§ **ACTIVITY**
Could you copy every record exactly as it appears?

####################

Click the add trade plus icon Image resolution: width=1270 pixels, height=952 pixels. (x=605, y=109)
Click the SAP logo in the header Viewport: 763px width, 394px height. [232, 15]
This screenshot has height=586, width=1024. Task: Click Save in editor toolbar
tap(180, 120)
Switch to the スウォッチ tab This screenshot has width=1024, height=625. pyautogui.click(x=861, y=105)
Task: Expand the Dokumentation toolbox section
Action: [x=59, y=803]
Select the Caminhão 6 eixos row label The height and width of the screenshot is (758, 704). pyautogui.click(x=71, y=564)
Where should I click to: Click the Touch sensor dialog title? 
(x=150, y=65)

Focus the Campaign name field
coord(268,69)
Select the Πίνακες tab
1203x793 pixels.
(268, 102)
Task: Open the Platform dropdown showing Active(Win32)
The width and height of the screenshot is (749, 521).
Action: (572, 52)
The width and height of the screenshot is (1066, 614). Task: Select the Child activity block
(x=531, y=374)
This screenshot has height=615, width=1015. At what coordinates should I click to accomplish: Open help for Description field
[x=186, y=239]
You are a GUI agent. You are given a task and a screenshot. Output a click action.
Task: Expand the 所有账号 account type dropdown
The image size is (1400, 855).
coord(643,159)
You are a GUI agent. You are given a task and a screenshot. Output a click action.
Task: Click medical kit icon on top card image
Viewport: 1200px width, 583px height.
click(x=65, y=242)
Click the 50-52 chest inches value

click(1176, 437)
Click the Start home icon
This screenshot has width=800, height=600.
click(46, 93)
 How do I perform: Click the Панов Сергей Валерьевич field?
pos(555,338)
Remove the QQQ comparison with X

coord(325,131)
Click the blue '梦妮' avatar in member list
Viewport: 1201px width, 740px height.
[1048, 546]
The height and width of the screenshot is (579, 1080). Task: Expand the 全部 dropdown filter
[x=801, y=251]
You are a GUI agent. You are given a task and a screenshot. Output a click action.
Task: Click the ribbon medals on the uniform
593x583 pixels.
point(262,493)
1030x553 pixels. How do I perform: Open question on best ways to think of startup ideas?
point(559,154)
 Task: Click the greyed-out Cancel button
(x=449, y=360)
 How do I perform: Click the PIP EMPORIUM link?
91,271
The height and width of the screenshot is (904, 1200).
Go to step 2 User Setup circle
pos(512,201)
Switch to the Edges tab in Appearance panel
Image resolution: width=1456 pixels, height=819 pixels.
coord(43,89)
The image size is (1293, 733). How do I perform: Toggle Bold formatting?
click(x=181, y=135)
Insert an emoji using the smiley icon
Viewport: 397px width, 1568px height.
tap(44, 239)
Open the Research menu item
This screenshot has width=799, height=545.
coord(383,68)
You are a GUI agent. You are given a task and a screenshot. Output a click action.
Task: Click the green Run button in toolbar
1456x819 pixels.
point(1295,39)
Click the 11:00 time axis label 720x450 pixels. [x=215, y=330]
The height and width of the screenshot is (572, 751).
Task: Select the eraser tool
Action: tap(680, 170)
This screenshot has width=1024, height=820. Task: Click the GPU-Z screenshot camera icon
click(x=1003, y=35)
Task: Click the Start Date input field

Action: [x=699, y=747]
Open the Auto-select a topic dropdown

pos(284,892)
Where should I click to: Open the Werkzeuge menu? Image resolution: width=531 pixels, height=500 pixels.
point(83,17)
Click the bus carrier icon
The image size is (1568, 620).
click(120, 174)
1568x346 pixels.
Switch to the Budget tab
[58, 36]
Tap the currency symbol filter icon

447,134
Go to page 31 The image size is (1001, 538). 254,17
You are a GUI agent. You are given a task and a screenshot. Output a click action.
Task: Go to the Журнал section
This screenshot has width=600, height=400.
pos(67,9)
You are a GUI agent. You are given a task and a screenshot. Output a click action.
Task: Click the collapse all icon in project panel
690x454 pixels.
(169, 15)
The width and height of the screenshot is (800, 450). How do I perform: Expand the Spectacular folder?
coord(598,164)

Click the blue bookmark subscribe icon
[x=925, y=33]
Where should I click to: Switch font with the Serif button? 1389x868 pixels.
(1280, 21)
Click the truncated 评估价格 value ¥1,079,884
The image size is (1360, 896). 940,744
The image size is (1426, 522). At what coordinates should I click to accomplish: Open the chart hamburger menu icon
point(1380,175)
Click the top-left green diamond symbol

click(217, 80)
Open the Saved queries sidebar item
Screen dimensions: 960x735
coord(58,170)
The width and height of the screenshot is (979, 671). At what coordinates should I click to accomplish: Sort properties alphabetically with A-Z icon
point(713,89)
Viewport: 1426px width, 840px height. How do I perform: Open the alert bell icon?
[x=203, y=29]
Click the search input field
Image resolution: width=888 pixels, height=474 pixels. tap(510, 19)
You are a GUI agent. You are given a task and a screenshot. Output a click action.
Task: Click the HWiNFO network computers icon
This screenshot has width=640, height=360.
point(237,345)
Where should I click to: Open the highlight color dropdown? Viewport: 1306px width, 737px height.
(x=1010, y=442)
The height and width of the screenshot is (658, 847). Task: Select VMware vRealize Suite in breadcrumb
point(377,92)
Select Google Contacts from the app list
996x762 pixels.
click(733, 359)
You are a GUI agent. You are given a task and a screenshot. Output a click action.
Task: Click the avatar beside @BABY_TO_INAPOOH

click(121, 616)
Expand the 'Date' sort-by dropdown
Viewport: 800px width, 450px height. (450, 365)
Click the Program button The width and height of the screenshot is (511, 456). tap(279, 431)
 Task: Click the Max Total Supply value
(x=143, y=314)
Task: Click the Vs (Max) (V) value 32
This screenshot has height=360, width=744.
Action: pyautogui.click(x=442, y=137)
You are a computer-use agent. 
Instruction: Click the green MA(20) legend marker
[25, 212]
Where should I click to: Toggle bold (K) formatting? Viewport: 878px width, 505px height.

####################

§ **TASK RESPONSE**
Click the add trade plus icon Image resolution: width=1270 pixels, height=952 pixels. (x=605, y=109)
Click the SAP logo in the header Viewport: 763px width, 394px height. [232, 15]
This screenshot has height=586, width=1024. Task: Click Save in editor toolbar
tap(180, 120)
Switch to the スウォッチ tab This screenshot has width=1024, height=625. pyautogui.click(x=861, y=105)
Task: Expand the Dokumentation toolbox section
Action: [x=59, y=803]
Select the Caminhão 6 eixos row label The height and width of the screenshot is (758, 704). pyautogui.click(x=71, y=564)
Where should I click to: Click the Touch sensor dialog title? 
(x=150, y=65)

Focus the Campaign name field
coord(268,69)
Select the Πίνακες tab
1203x793 pixels.
(268, 102)
Task: Open the Platform dropdown showing Active(Win32)
The width and height of the screenshot is (749, 521).
Action: (572, 52)
The width and height of the screenshot is (1066, 614). Task: Select the Child activity block
(x=531, y=374)
This screenshot has height=615, width=1015. At what coordinates should I click to accomplish: Open help for Description field
[x=186, y=239]
You are a GUI agent. You are given a task and a screenshot. Output a click action.
Task: Expand the 所有账号 account type dropdown
The image size is (1400, 855).
coord(643,159)
You are a GUI agent. You are given a task and a screenshot. Output a click action.
Task: Click medical kit icon on top card image
Viewport: 1200px width, 583px height.
click(x=65, y=242)
Click the 50-52 chest inches value

click(1176, 437)
Click the Start home icon
This screenshot has width=800, height=600.
click(46, 93)
 How do I perform: Click the Панов Сергей Валерьевич field?
pos(555,338)
Remove the QQQ comparison with X

coord(325,131)
Click the blue '梦妮' avatar in member list
Viewport: 1201px width, 740px height.
[1048, 546]
The height and width of the screenshot is (579, 1080). Task: Expand the 全部 dropdown filter
[x=801, y=251]
You are a GUI agent. You are given a task and a screenshot. Output a click action.
Task: Click the ribbon medals on the uniform
593x583 pixels.
point(262,493)
1030x553 pixels. How do I perform: Open question on best ways to think of startup ideas?
point(559,154)
 Task: Click the greyed-out Cancel button
(x=449, y=360)
 How do I perform: Click the PIP EMPORIUM link?
91,271
The height and width of the screenshot is (904, 1200).
Go to step 2 User Setup circle
pos(512,201)
Switch to the Edges tab in Appearance panel
Image resolution: width=1456 pixels, height=819 pixels.
coord(43,89)
The image size is (1293, 733). How do I perform: Toggle Bold formatting?
click(x=181, y=135)
Insert an emoji using the smiley icon
Viewport: 397px width, 1568px height.
tap(44, 239)
Open the Research menu item
This screenshot has width=799, height=545.
coord(383,68)
You are a GUI agent. You are given a task and a screenshot. Output a click action.
Task: Click the green Run button in toolbar
1456x819 pixels.
point(1295,39)
Click the 11:00 time axis label 720x450 pixels. [x=215, y=330]
The height and width of the screenshot is (572, 751).
Task: Select the eraser tool
Action: tap(680, 170)
This screenshot has width=1024, height=820. Task: Click the GPU-Z screenshot camera icon
click(x=1003, y=35)
Task: Click the Start Date input field

Action: [x=699, y=747]
Open the Auto-select a topic dropdown

pos(284,892)
Where should I click to: Open the Werkzeuge menu? Image resolution: width=531 pixels, height=500 pixels.
point(83,17)
Click the bus carrier icon
The image size is (1568, 620).
click(120, 174)
1568x346 pixels.
Switch to the Budget tab
[58, 36]
Tap the currency symbol filter icon

447,134
Go to page 31 The image size is (1001, 538). 254,17
You are a GUI agent. You are given a task and a screenshot. Output a click action.
Task: Go to the Журнал section
This screenshot has width=600, height=400.
pos(67,9)
You are a GUI agent. You are given a task and a screenshot. Output a click action.
Task: Click the collapse all icon in project panel
690x454 pixels.
(169, 15)
The width and height of the screenshot is (800, 450). How do I perform: Expand the Spectacular folder?
coord(598,164)

Click the blue bookmark subscribe icon
[x=925, y=33]
Where should I click to: Switch font with the Serif button? 1389x868 pixels.
(1280, 21)
Click the truncated 评估价格 value ¥1,079,884
The image size is (1360, 896). 940,744
The image size is (1426, 522). At what coordinates should I click to accomplish: Open the chart hamburger menu icon
point(1380,175)
Click the top-left green diamond symbol

click(217, 80)
Open the Saved queries sidebar item
Screen dimensions: 960x735
coord(58,170)
The width and height of the screenshot is (979, 671). At what coordinates should I click to accomplish: Sort properties alphabetically with A-Z icon
point(713,89)
Viewport: 1426px width, 840px height. How do I perform: Open the alert bell icon?
[x=203, y=29]
Click the search input field
Image resolution: width=888 pixels, height=474 pixels. tap(510, 19)
You are a GUI agent. You are given a task and a screenshot. Output a click action.
Task: Click the HWiNFO network computers icon
This screenshot has width=640, height=360.
point(237,345)
Where should I click to: Open the highlight color dropdown? Viewport: 1306px width, 737px height.
(x=1010, y=442)
The height and width of the screenshot is (658, 847). Task: Select VMware vRealize Suite in breadcrumb
point(377,92)
Select Google Contacts from the app list
996x762 pixels.
click(733, 359)
You are a GUI agent. You are given a task and a screenshot. Output a click action.
Task: Click the avatar beside @BABY_TO_INAPOOH

click(121, 616)
Expand the 'Date' sort-by dropdown
Viewport: 800px width, 450px height. (450, 365)
Click the Program button The width and height of the screenshot is (511, 456). tap(279, 431)
 Task: Click the Max Total Supply value
(x=143, y=314)
Task: Click the Vs (Max) (V) value 32
This screenshot has height=360, width=744.
Action: pyautogui.click(x=442, y=137)
You are a computer-use agent. 
Instruction: Click the green MA(20) legend marker
[25, 212]
Where should I click to: Toggle bold (K) formatting? Viewport: 878px width, 505px height.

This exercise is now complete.